Au contraire, Damas et son indéfectible allié russe estiment que la
réunion vise avant tout à "mettre un terme au terrorisme" qui ravage le
pays. "Le premier point est la nécessité de mettre fin à la violence.
Or, 99 % de celle-ci est basée sur le terrorisme", lance Bachar Jaafari,
ambassadeur de la Syrie à l’ONU. "Terrorisme", la délégation syrienne
n’a que ce mot à la bouche depuis son arrivée en Suisse. Il est vrai
que, depuis un an et demi, les victoires majeures de la rébellion sont
principalement à mettre au crédit de deux organisations - le Front
al-Nosra et l’État islamique en Irak et au Levant (EIIL), composés de
djihadistes syriens (pour la première) et étrangers (pour la seconde) -
liées à al-Qaida. L’Armée syrienne libre, censée représenter les
factions rebelles les plus modérées, est quant à elle indéniablement sur
le déclin.
Cependant, "il y a toute une série de faits objectifs qui montrent
que le régime a intérêt à entretenir les djihadistes pour mieux
justifier son discours de rempart contre le terrorisme", pointe la
source diplomatique occidentale. "La libération (par Bachar el-Assad) de
djihadistes de la prison de Sednaya (en mars 2011) ou le fait que
l’aviation syrienne épargne les bases de l’EIIL pour viser les
populations civiles quelques centaines de mètres plus loin le montrent
allègrement".
Une opposition peu représentative
Pourtant, l’ambassadeur syrien à l’ONU dénonce le soutien des
Occidentaux et des monarchies du Golfe aux "terroristes". Bachar Jaafari
estime que "l’armée syrienne ne peut s’attaquer aux terroristes, car
ils utilisent les civils comme boucliers humains. Autrement, il y aurait
des massacres", prévient-il, oubliant au passage les tueries massives
de Houla, Hama et de la Ghouta, dont le régime est responsable.

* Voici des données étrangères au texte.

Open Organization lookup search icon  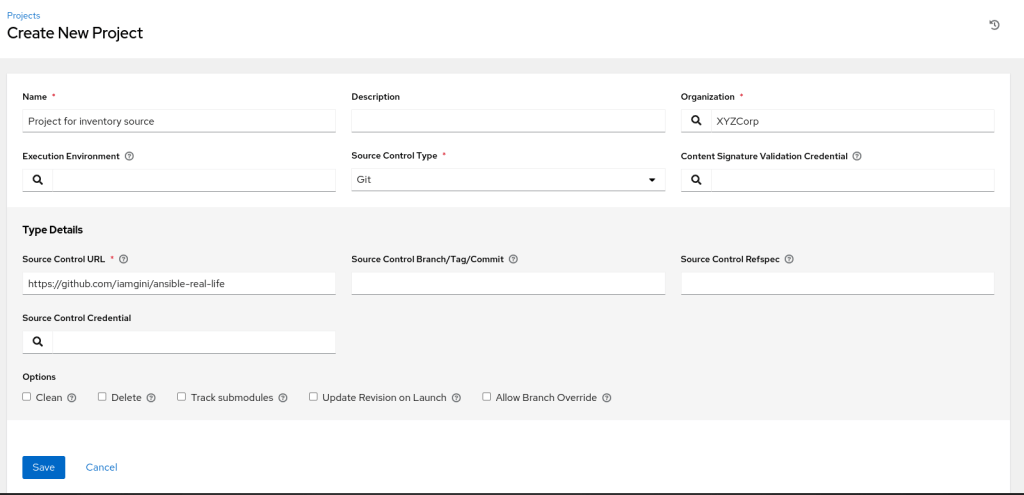point(696,121)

Pour couper court à tout amalgame entre rebelles et terroristes, les
factions les plus modérées de la rébellion (qui reste à majorité
islamiste) ont lancé début janvier une "seconde révolution", visant à
combattre la "terreur" que sème l’EIIL dans les zones qu’il conquiert.

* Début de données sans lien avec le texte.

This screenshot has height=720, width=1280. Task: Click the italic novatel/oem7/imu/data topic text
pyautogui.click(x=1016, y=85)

Problème, ces forces combattantes ne sont nullement représentées à
Genève. "Il y aura tout de même des conseillers militaires auprès des
négociateurs", souligne toutefois l’opposant Monzer Aqbib. Et la source
bien informée d’ajouter que "le groupe des Amis de la Syrie a obtenu de
ces groupes qu’ils s’abstiennent de critiquer la participation de la
coalition à Genève 2, sans quoi jamais ce sommet n’aurait eu lieu".
Chances minimes
Ce manque de représentativité, couplé à la décision de la CNS de
participer à Genève II, a provoqué le départ de sa principale
composante, le Conseil national syrien (en majorité islamiste), ulcéré à
l’idée de discuter avec les membres du régime syrien. Pire, l’équipe de
négociateurs de la CNS n’était même pas sûre d’être au complet à
quelques heures de la confrontation. "La coalition est consciente de ses
limites, de ses difficultés et de ses insuffisances", souligne la
source bien informée. "Mais une représentation parfaite est illusoire."

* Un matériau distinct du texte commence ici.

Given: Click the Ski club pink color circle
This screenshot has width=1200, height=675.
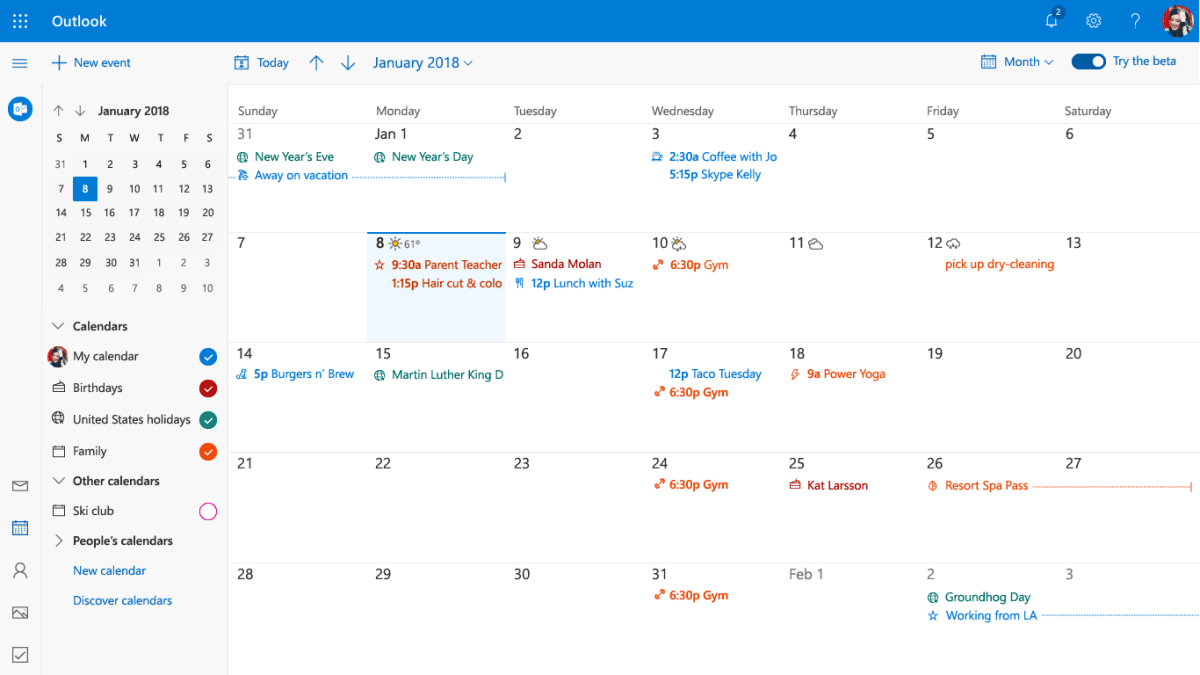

Affaiblie politiquement, l’opposition est également en nette perte de
vitesse sur le terrain. Profitant du soutien inconditionnel des alliés
russes et iraniens et des divisions au sein des rebelles, les forces de
Bachar el-Assad ont inversé la tendance en leur faveur en 2013. D’autant
plus que le régime sait que ses opposants ont perdu en septembre
dernier, après le rocambolesque accord sur le démantèlement des armes
chimiques, le principal instrument de pression dont ils bénéficiaient :
la menace d’une frappe occidentale en Syrie.
Sauf miracle, c’est donc le rouleau compresseur d’un régime sûr de sa
force, renforcé dans son discours de rempart contre le terrorisme, qui
s’apprête s’abattre sur une opposition en déliquescence. La source citée
plus haut en convient finalement : "On sait très bien que les chances
de succès sont extraordinairement faibles. Mais comparé à la situation
d’il y a à peine quelques semaines, le fait que les deux camps
s’assoient à la même table sonne comme un tout petit espoir."